-------- EXTRAIT À LIRE
Fin du voyage et retour à Siliguri (02/01/2007)
6h00, le bruit
de cars qui démarrent me tirent du lit. Dehors c’est complètement bouché et je
suis dégoûté comme jamais : nous aurons décidément joué de malchance avec
ces satanés nuages qui nous auront caché les hauts sommets les ¾ du temps et
immanquablement à chaque fois que le panorama aurait du être le plus somptueux.
Je repartirais donc frustré du Sikkim qui ne m’aura pas offert les vues
mythiques que j’attends depuis toujours. Du coup lorsque Marion s’éveille 1
heure plus tard nous décidons de boycotter le Pemayangtse Gompa, bouclons nos
sacs et rejoignons les taxis… Hélas le 1er est plein, et le second
aussi. On est mal ! Il faut absolument qu’on parte car les heures nous
sont comptées ! – Devant notre détresse le chauffeur appelle un pote qui
nous dégote 2 places dans une jeep. Ouf ! Nous sommes sauvés.
Nous pouvons
donc nous précipiter pour engloutir un rapide petit déjeuner avant le départ
lorsque soudain les nuages se déchirent pour laisser place à une interminable
barrière blanche qui se dresse comme les crocs effrayants de la mandibule
inférieure de quelque monstre gigantesque. La vision est saisissante, le
spectacle fabuleux malgré que le maître des lieux, le Kanchenjunga, soit le
seul à refuser de se montrer. Nous quitterons donc Pelling sur la fantastique
note de cette image inoubliable.
Et voila notre
jeep sur laquelle on harnache nos sacs tandis qu’un petit vieux adorable et
magnifique avec ses cheveux blancs, sa barbe blanche éparse et son costard sale
n’échange gentiment sa place pour nous permettre d’être cote à cote. Le
chauffeur, lui porte toute la gentillesse du monde sur lui et c’est une joyeuse
jeep qui se lance dans la longue descente avec nous devant et toute une famille
sikkimaise derrière nous. La première heure de conduite du chauffeur est
intégralement consacrée à ses prières, rythmée de grands coups de patins pour
éviter d’écraser telle ou telle vague bestiole en accord avec les préceptes
qu’il loue, tandis qu’à l’arrière un gamin malade chiale et chialera durant
l’intégralité du trajet…
C’est ainsi que
nous désescaladons les pentes abruptes himalayennes, de villages en villages,
de vallées encaissées en vallées encaissées, de franchissement de ponts
branlants en franchissement de ponts en bambous. La route est effroyablement
sinueuse, régulièrement coupée par des glissements de terrain ou des
effondrements que des armées de femmes réparent en cassant des cailloux au
marteau ! Ici un pont suspendu en construction, là un barrage
hydroélectrique avec une pancarte « clean power for ».
----------------
-------- DONNÉES RÉPERTORIÉES
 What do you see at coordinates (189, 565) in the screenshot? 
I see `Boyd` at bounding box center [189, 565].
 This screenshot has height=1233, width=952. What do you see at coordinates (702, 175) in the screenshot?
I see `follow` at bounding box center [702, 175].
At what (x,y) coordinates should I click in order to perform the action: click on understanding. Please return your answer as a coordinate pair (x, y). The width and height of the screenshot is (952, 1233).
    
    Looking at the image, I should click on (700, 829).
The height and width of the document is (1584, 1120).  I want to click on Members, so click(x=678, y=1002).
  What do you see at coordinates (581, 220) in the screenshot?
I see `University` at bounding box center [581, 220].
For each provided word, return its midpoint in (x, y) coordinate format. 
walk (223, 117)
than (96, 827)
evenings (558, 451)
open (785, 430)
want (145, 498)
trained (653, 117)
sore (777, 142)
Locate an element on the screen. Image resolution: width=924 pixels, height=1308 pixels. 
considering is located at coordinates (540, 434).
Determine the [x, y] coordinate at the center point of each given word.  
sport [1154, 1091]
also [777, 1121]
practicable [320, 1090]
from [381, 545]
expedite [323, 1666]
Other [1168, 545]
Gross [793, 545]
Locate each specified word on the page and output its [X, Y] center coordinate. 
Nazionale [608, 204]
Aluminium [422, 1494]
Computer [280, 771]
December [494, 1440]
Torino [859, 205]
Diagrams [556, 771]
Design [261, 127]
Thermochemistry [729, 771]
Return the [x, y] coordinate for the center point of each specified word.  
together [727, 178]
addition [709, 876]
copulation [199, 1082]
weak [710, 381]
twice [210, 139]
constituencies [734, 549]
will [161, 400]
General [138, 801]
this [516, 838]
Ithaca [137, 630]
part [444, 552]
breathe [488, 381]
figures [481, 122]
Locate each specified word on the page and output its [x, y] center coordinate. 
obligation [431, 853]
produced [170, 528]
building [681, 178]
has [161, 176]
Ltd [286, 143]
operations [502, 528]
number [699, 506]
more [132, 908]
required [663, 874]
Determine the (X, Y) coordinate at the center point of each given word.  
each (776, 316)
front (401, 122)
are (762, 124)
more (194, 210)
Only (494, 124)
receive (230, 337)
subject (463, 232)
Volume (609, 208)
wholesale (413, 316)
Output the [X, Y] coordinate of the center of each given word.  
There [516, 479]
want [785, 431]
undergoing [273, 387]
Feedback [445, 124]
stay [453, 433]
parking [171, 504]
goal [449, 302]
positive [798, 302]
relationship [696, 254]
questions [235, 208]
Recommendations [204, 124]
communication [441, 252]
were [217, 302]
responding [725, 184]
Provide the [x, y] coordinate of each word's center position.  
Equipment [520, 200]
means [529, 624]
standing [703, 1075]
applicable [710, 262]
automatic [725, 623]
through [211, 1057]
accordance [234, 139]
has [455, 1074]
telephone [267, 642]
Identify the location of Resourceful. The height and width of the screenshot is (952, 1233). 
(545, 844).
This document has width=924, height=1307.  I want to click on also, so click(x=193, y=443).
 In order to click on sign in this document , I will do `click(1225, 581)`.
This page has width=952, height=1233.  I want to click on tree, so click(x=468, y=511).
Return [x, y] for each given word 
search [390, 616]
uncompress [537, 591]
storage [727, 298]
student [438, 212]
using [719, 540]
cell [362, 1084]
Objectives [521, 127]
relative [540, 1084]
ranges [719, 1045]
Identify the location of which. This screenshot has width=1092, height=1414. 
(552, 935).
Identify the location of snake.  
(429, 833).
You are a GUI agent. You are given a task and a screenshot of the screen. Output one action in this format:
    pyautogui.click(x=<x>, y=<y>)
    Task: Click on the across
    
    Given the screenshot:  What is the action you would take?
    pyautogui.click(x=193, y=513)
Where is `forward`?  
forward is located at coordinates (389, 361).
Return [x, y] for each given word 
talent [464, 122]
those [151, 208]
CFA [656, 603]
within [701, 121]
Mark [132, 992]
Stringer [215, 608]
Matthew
----------------
» CONSIGNES:
a - Répondez à ces questions sur le récit de voyage :
(i) Quel bruit se fait entendre à 6h00 ?
(ii) Quel sommet est le seul à refuser de se montrer ?
(iii) À quoi la première heure de conduite du chauffeur est-elle consacrée ?
b - Relevez tous les noms propres de lieux et de sommets cités dans le récit de voyage, titre compris.

» CORRIGÉS:
a -
(i) Le bruit de cars qui démarrent.
(ii) Le Kanchenjunga.
(iii) À ses prières.

b - Siliguri, Sikkim, Pemayangtse Gompa, Kanchenjunga, Pelling.